SCUOLA INFERNETTO, GUALTIERI DICE UN FALSO: I DOCUMENTI DEL COMUNE LO SMENTISCONO

Bianco Nero Rosa Minimal Grunge Musica Copertina Album_20260207_164824_0000Nelle dichiarazioni rilasciate in questi giorni su Canale10 tv, il Sindaco di Roma, Roberto Gualtieri, rispondendo alla domanda di un cittadino sul costruendo Centro di Raccolta Rifiuti all’Infernetto, ha affermato che in quell’area “la scuola non c’era e non ci sarà, perché non ci sono abbastanza bambini”.

Peccato che gli atti del Comune dicano l’esatto contrario.

Nei documenti ufficiali la scuola c’è. Eccome se c’è. La destinazione scolastica nell’area di via Wolf Ferrari non è mai stata cancellata da un atto urbanistico regolare. Il PRG la prevede, gli uffici la confermano e nessun documento pubblico sostiene che “non serva più” o che “non ci siano bambini”.

La frase del Sindaco non compare né nel parere urbanistico del 13/11/2019, né nella Determina di approvazione del 27/12/2019, né nella relazione del Dipartimento, né nella Delibera di Giunta 469/2023. Non esiste in alcun atto pubblico.

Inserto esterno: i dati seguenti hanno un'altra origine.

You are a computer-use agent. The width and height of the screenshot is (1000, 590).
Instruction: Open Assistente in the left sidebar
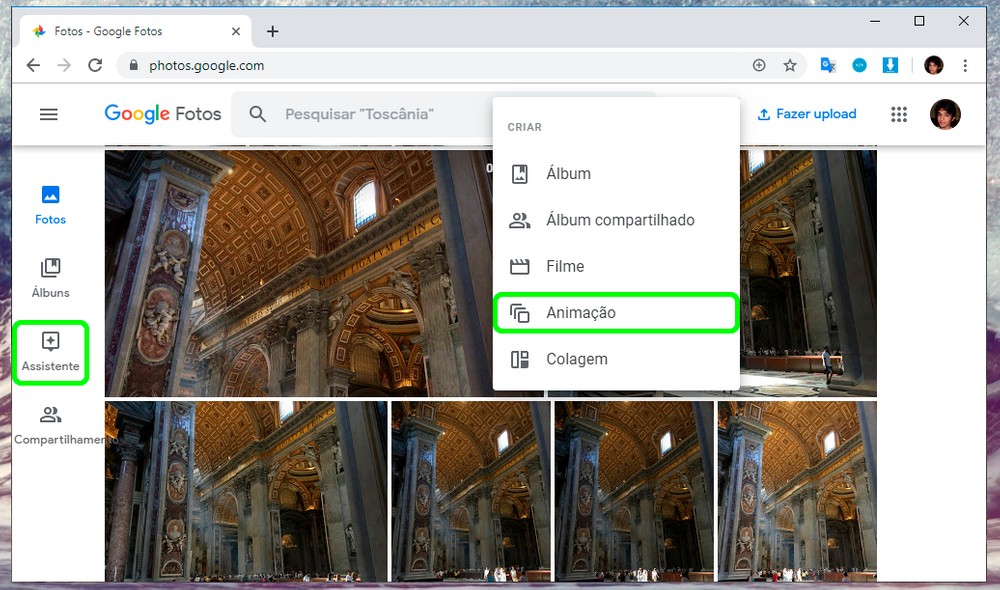click(x=50, y=352)
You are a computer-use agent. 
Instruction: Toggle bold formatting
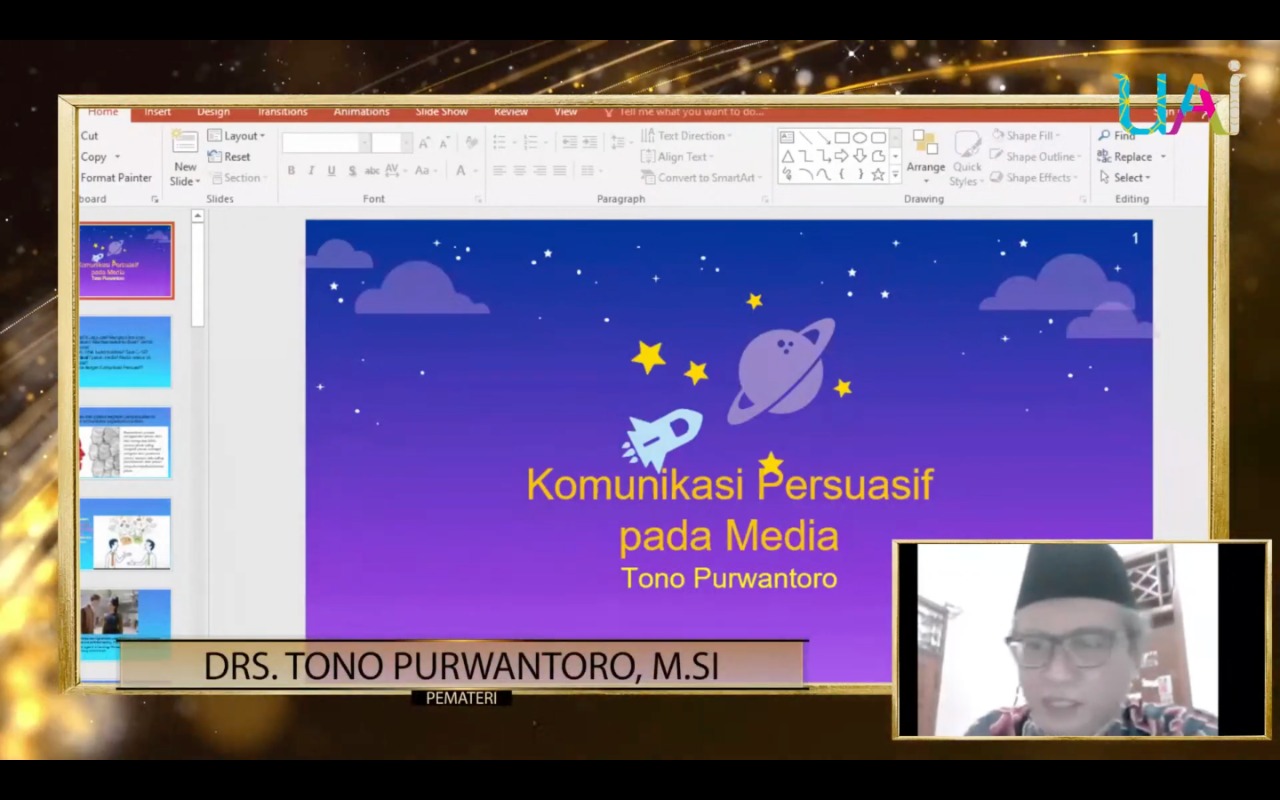291,171
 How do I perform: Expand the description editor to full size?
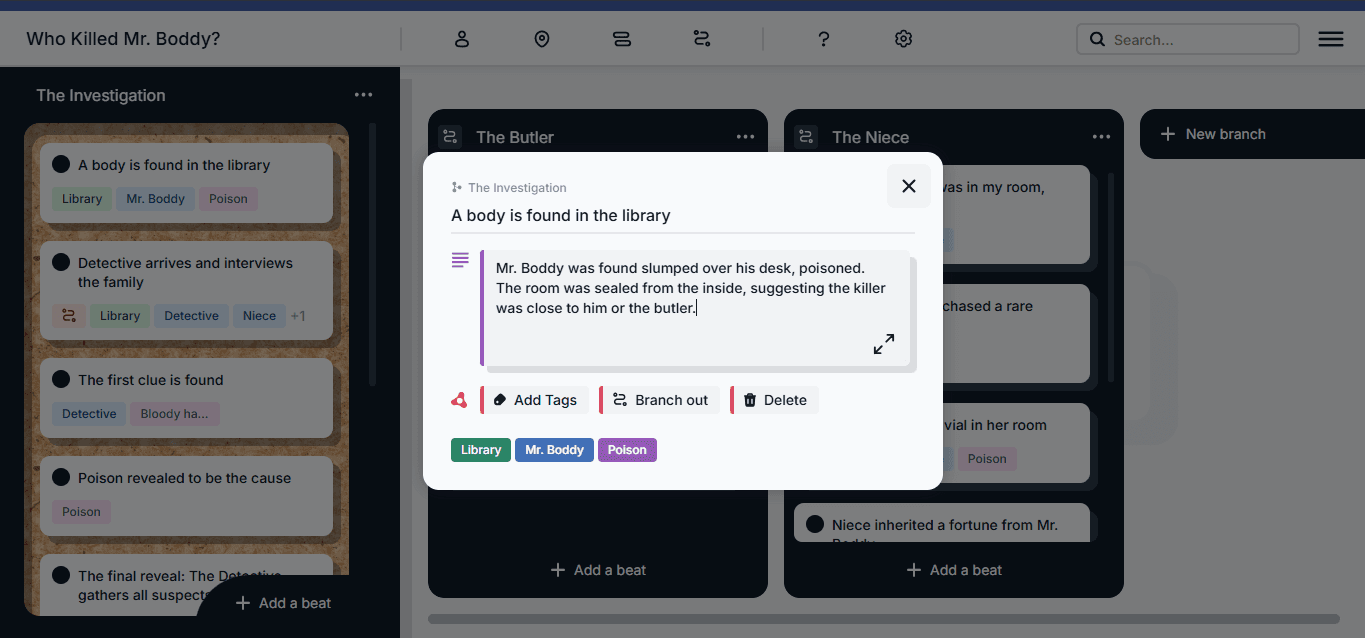click(883, 344)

Se davvero la scuola non serviva, perché allora gli uffici l’hanno spostata?

Il 31/12/2019 il Dipartimento Urbanistica ha prodotto infatti un secondo parere (peraltro fuori dalla Conferenza dei Servizi), in cui scrive chiaramente che la scuola va ricollocata nel Comparto 7. Non cancellata, bensì spostata.

Se una cosa non serve, non la sposti. La elimini. E invece all’Infernetto la scuola è stata trattata come una funzione necessaria, tanto da essere ricollocata addirittura su una strada (addirittura) e un’area cani.

Quindi la verità è una sola: non si voleva più fare lì.

Il Sindaco quindi, che aveva ricevuto un assist volontario grazie alla domanda del cittadino, si tira la zappa sui piedi scambiando la causa con l’effetto. La sua nuova versione è: Non c’è la scuola ➡️ allora usiamo l’area per AMA.

La versione degli atti è l’opposto: Si è scelta AMA ➡️ allora la scuola va spostata (male, e fuori tempo massimo).

Un servizio pubblico previsto nel PRG viene spostato poco più in là senza un percorso urbanistico pieno e trasparente.

Caro Sindaco, gli uffici non hanno mai detto che “non ci sono bambini”. Anzi. Nessun dirigente ha mai dichiarato che la scuola fosse inutile. Tutti gli atti tecnici trattano la scuola come una funzione da mantenere. E se la scuola “non si farà”, non è per ragioni demografiche bensì perché quell’area è stata occupata dal centro raccolta rifiuti.

Se davvero “non ci sono bambini”, allora dove sono le analisi demografiche? dove sono i report del Municipio X? dove sono gli atti che cancellano la destinazione scolastica? dove è la variante urbanistica? In qualche cassetto segreto in Campidoglio?

Quello che è certo è che ci sono:

– due pareri urbanistici in conflitto tra loro,
– uno prodotto fuori procedura,
– una delibera comunale che recepisce un atto tardivo,
– e una scuola che esisteva nei piani ma è stata “spinta” altrove.

La verità è più semplice di tutte le opinioni strampalate e spacciate per analisi: non era la scuola a non servire. Era quell’area che non si voleva più usare per la scuola. E invece di dirlo apertamente, invece di spiegare le scelte urbanistiche, i criteri, gli atti, il perché di molte illegittimità e irregolarità, ora si racconti che “mancano i bambini”.

La frase del Sindaco, rimane un falso perché non regge alla prova degli atti. Non la regge urbanisticamente, non la regge demograficamente, non la regge amministrativamente.